The creature’s neck thrust forward and down as quickly as a cobra’s strike and the thing’s jaws opened wide and seemed to snap shut on Lady Silence’s lower face, devouring half her head.

Irving almost screamed then. Only the ceremonial heaviness of the moment and his own incapacitating fear kept him silent.

The thing had not devoured her. Irving realized that he was looking at the top of the monster’s blue-white head – a head at least three times larger than the woman’s – as it had closed, but not snapped shut, its giant jaws fitting over her open mouth and upthrust jaw. Her arms were still flung wide to the night, almost as if ready to embrace the gigantic mass of hair and muscle enfolding her.

The music began then.

Irving saw the bobbing of both heads – creature’s and Esquimaux’s – but it took him half a minute before he realized that the orgiastic bass hootings and erotic bagpipe-flute notes were emanating from… the woman .

The monstrous thing looming as large as the ice boulders beside it, white bear or demon, was blowing down into her open mouth, playing her vocal cords as if her human throat were a reed instrument. The trills and low notes and bass resonances came louder, faster, more urgently – he saw Lady Silence raise her head and bend her neck one way while the serpentine-necked, triangular-headed bear-thing above her bent its head and neck in the opposite direction, the two looking like nothing so much as lovers straining to plunge deeper while seeking to find the best and deepest angle for a passionate open-mouthed kiss.

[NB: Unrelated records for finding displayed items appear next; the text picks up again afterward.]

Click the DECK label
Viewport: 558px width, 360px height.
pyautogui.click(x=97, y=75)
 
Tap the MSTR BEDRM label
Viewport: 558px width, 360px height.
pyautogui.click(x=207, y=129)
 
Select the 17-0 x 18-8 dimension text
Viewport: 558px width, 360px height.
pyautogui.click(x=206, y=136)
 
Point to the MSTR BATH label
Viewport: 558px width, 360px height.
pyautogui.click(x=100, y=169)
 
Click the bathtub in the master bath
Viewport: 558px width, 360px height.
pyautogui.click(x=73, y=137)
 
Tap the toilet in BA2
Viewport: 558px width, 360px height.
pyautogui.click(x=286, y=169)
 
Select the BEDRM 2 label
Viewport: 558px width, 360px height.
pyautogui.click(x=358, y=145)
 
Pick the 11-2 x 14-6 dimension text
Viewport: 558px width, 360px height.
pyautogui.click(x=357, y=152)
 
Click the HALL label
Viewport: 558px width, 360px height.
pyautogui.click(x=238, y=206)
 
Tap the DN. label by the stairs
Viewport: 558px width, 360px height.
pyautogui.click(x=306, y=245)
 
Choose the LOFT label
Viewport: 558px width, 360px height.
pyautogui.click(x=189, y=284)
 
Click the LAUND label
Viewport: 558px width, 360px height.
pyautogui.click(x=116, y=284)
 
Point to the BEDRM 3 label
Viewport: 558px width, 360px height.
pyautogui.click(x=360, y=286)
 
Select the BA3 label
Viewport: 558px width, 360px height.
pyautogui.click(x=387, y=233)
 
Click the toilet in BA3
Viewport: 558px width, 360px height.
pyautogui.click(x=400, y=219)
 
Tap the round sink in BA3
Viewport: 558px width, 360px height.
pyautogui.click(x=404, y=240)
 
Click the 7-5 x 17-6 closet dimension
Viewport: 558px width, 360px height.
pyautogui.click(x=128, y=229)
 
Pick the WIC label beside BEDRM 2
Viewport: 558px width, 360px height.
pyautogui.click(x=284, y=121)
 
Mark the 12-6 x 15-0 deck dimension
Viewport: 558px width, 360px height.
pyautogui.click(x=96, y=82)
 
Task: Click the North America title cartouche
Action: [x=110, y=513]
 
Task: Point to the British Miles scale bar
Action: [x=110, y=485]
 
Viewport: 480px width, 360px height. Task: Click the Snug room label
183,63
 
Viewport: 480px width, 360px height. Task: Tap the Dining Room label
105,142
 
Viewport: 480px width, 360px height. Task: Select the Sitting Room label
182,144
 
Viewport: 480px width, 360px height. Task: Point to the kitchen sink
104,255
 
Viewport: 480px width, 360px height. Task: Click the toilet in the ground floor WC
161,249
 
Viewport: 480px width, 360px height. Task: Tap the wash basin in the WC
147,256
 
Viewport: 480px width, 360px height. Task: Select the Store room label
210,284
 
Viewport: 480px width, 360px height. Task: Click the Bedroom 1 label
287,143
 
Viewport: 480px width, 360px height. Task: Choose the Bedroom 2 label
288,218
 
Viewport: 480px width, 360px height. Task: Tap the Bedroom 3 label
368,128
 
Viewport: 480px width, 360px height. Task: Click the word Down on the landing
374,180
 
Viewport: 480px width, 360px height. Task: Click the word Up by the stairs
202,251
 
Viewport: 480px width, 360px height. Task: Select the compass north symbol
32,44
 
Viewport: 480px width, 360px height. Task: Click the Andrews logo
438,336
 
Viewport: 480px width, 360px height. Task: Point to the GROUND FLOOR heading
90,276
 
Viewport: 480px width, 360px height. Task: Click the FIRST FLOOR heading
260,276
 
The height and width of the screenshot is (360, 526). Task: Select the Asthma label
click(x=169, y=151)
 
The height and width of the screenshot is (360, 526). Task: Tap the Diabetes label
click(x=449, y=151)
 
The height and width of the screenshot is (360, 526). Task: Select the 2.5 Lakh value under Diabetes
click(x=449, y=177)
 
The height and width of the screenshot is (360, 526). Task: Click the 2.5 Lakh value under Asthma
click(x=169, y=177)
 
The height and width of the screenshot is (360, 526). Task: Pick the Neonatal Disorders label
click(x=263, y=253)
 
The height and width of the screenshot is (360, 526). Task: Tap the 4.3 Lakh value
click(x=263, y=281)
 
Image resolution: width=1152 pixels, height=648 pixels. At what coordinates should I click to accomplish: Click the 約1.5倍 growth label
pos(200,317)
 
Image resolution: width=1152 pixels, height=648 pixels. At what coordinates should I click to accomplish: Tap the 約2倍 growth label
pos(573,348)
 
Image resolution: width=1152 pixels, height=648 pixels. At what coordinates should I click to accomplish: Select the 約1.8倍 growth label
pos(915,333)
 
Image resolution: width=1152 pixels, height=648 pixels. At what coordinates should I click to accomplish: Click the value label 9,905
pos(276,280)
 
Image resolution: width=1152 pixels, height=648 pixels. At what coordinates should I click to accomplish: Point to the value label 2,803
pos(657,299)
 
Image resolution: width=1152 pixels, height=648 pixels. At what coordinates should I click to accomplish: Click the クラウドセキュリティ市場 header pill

The musical notes pounded faster and faster – Irving was sure that the rhythm must be heard on the ship now, must be giving every man on the ship as powerful and permanent an erection as he was suffering at this second – and then suddenly, without warning, the noise cut off with the suddenness of the climax of wild lovemaking.

The thing’s head reared up and back. The white neck bobbed and coiled.

Lady Silence’s arms dropped to her naked sides as if she was too exhausted or transported to hold them out any longer. Her head lolled forward over her moon-silvered breasts.

It will devour her now , thought Irving through all the insulating layers of numbness and disbelief at what he had just seen. It will rend and eat her now .

It did not. For a second the bobbing white mass was gone, shuffled swiftly away on all fours through the blue Stonehenge of ice pillars, and then it was back, bowing its head low before Lady Silence, dropping something onto the ice in front of her. Irving could hear the noise of something organic hitting the ice and the smack had a familiar ring to it, but right now nothing was in context – Irving could make sense of nothing he saw or heard.

The white thing ambled away again; Irving could feel the impact of its huge feet through the solid sea ice. In a minute it was back, dropping something else in front of the Esquimaux girl. Then a third time.